La Corte di giustizia europea ha
bocciato oggi le normative nazionali che impongono la raccolta e
la conservazione indiscriminata dei dati personali da parte
delle società di telecomunicazioni e di quelle tecnologiche
operanti in questo campo, confermando che il diritto
dell'Unione si oppone a questo tipo di disposizioni salvo quando
siano giustificate da una "grave minaccia" alla sicurezza
nazionale. I giudici europei hanno emesso oggi due sentenze che
riguardano casi di applicazione della direttiva Ue sulla privacy
(in particolare per quanto riguarda le cosiddette comunicazioni
elettroniche) sollevati dalle autorità del Regno Unito, della
Francia e del Belgio. La Corte ha quindi stabilito innanzi tutto
che norme nazionali che introducano "la conservazione
generalizzata e indifferenziata dei dati relativi al traffico e
alla localizzazione delle persone" sono in contrasto con quanto
stabilito dalla direttiva europea. Limitazioni al diritto alla
privacy degli utenti possono essere introdotte in deroga alla
direttiva, secondo i giudici, solo in presenza di "gravi
minacce" alla sicurezza e per un periodo di tempo limitato "allo
stretto necessario". Ma estendibile in caso del persistere della
minaccia.
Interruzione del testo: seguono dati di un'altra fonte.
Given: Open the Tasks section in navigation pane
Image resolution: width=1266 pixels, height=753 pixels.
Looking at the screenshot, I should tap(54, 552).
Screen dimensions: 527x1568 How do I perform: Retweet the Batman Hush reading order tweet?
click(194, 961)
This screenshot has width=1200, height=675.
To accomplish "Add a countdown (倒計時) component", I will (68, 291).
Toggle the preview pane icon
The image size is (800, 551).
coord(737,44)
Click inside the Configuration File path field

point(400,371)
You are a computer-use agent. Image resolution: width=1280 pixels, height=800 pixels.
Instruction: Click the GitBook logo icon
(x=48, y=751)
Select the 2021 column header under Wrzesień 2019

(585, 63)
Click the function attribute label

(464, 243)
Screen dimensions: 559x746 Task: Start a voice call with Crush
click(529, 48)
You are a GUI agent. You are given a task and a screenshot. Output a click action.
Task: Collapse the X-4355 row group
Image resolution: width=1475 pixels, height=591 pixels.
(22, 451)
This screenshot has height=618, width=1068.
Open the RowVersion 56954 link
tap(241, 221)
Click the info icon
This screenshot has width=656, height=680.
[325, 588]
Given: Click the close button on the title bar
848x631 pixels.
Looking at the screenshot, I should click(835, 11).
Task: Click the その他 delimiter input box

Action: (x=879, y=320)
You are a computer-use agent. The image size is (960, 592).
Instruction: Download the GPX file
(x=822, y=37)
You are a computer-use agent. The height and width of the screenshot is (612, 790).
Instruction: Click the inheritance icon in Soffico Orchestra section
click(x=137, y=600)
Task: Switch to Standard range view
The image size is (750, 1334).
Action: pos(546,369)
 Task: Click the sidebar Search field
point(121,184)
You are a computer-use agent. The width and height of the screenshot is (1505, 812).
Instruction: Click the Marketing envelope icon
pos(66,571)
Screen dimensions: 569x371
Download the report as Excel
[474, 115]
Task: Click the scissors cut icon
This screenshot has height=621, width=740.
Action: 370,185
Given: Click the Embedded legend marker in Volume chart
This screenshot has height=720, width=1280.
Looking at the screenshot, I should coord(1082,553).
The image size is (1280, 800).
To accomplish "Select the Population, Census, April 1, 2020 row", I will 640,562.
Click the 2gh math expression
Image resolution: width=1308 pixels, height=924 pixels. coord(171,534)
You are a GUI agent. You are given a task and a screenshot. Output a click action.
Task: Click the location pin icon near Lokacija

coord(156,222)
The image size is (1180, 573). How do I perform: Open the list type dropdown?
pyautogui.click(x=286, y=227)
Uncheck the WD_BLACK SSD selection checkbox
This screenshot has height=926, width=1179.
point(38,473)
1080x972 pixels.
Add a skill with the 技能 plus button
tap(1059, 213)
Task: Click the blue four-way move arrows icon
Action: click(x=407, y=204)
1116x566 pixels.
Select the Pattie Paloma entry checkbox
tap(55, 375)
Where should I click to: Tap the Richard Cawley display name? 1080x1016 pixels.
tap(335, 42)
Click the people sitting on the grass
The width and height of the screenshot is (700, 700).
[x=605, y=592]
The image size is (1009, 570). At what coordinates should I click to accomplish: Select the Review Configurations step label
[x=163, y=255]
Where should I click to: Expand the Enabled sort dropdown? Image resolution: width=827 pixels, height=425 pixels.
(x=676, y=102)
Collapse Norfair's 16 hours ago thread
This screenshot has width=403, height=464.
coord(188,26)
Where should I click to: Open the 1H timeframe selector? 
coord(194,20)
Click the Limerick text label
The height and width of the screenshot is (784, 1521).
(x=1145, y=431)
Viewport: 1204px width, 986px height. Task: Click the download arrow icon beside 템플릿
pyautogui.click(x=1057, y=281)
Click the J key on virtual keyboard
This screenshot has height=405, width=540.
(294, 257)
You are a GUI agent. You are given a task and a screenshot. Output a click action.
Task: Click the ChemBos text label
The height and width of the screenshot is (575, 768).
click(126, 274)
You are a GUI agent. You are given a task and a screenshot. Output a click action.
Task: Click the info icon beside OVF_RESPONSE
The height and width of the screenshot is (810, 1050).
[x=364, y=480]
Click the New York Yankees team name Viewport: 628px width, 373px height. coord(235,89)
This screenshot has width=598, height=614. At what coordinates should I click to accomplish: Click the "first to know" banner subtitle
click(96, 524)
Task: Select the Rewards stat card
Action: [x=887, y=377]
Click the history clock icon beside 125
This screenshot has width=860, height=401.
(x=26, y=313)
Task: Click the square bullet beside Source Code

Questa fattispecie può essere applicata anche nel caso
di gravi reati criminali e per la prevenzione di gravi minacce
alla sicurezza pubblica. Tuttavia, sottolinea la Corte, una
"ingerenza di tale portata nei diritti fondamentali dei
cittadini deve essere accompagna dalle necessarie garanzie ed
essere soggetta al controllo di un giudice o di un'autorità
amministrativa indipendente".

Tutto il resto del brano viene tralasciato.